The remaining question is whether the State of Indore had effectively transferred the property in the debt from Shankarrao to itself before the Bombay Court on 15-05-1924, purported to interfere with the disposition of the debt. The events which have already been narrated make it clear that before that date the Indore Government had taken every effective step to give themselves the dominium in the debt. They considered that Shankarrao was their debtor: they intended to apply his property in satisfaction of his debt: they made inquiry into debts due to him: they directed Oomkarmal to pay to them the debt which he owed to Shankarrao: Oomkarmal submitted to the order: he accepted the Government's authority to close a transaction open on Shankarrao's account, and he eventually, after asking for time to pay, completely attorned to the Government at their direction by entering them on his books as his creditors in place of Shankarrao. Short of payment, which is not transfer of a debt but discharge, it is difficult to discern what more effective steps would be taken by a Government to ensure the complete seizure of a debt. Their Lordships have not adverted to the occurrences in Indore after 15th May which show that Oomkarmal was given time to pay the debt to the Government on lodging with them security over his immovable property and over certain debentures: and that the Government later made formal orders confirming the acts done before May. They appear to support the case of the defendant: but as they occurred after the time when the Bombay Court intervened, it is simpler to ignore them.
It seems to have been the opinion of Kemp, J., that the Bombay Court was bound to inquire into the validity of the acts of the Government of Indore: that in the absence of evidence to the contrary the law of Indore must be taken to be the law of British India, and as the Indian Government could not by executive act confiscate the property of a resident, the Indore Government must be held to be equally incapacitated.
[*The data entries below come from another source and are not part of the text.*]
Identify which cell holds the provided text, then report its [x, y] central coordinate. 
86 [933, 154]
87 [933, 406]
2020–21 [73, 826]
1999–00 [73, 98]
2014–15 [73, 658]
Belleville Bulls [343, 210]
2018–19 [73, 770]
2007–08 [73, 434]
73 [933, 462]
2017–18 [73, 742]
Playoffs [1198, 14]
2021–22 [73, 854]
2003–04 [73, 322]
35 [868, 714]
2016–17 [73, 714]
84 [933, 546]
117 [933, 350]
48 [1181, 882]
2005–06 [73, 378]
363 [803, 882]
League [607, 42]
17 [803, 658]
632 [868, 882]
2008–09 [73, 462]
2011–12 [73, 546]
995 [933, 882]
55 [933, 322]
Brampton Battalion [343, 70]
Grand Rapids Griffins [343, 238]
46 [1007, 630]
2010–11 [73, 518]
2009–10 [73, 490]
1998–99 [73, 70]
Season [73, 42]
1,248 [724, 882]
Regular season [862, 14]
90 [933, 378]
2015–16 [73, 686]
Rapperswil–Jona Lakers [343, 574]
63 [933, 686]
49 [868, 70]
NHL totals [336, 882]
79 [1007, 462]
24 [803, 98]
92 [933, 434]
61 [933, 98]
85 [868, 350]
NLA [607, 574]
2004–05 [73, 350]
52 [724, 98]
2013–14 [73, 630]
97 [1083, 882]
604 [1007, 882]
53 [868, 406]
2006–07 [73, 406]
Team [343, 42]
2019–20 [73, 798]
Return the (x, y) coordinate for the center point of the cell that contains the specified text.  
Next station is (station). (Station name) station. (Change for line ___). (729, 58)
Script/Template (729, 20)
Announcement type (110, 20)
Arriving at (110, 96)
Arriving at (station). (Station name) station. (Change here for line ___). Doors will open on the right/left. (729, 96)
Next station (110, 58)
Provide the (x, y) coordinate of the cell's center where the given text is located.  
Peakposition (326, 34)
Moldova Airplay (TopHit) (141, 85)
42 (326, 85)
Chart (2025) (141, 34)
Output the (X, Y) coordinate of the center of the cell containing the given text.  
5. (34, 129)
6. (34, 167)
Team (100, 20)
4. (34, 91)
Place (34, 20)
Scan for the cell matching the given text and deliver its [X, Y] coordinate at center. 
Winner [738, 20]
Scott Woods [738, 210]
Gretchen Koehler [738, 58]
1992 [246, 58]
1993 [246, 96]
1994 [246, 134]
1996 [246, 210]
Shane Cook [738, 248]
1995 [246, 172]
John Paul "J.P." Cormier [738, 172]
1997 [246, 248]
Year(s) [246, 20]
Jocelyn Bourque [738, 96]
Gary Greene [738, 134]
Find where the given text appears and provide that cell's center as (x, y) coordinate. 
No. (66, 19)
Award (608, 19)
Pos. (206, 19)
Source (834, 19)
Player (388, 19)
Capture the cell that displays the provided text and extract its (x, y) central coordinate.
This seems to ignore the evidence of the Prime Minister of the State that the order of His Highness to confiscate the property of Shankarrao was an act of State and in perfect conformity with the laws of the State. But whether this be so or not their Lordships find themselves in complete agreement with the appellate Court in accepting the law laid down in the two Russian cases in the Court of appeal in the Sagor case (1)and Princess Paley Olga v. Weitz (2)and pithily stated by Lord Russell in the latter case
"this Court will not inquire into the legality of acts done by a foreign Government against its own subjects in respect of property situate in its own territory."
The proposition is well established as a rule governing the decisions of a domestic Court in relation to the acts of a foreign Government: and a departure from it is calculated to cause confusion. This is not the case of an action against an individual for a wrongful act done to the plaintiff. In such a case it may be that if the defendant seeks to justify under an order of a foreign State, the Courts may inquire into the scope of the authority: their Lordships express no opinion upon such a topic. The present case is one of property seized and taken into possession by the Government of the foreign territory in which it is situate. In such a case the Court will not examine whether the Government acted validly or not within its own domestic laws. For these reasons their Lordships are of opinion that this appeal should be dismissed, and they will humbly advise His Majesty accordingly. The appellants must pay the costs of the appeal.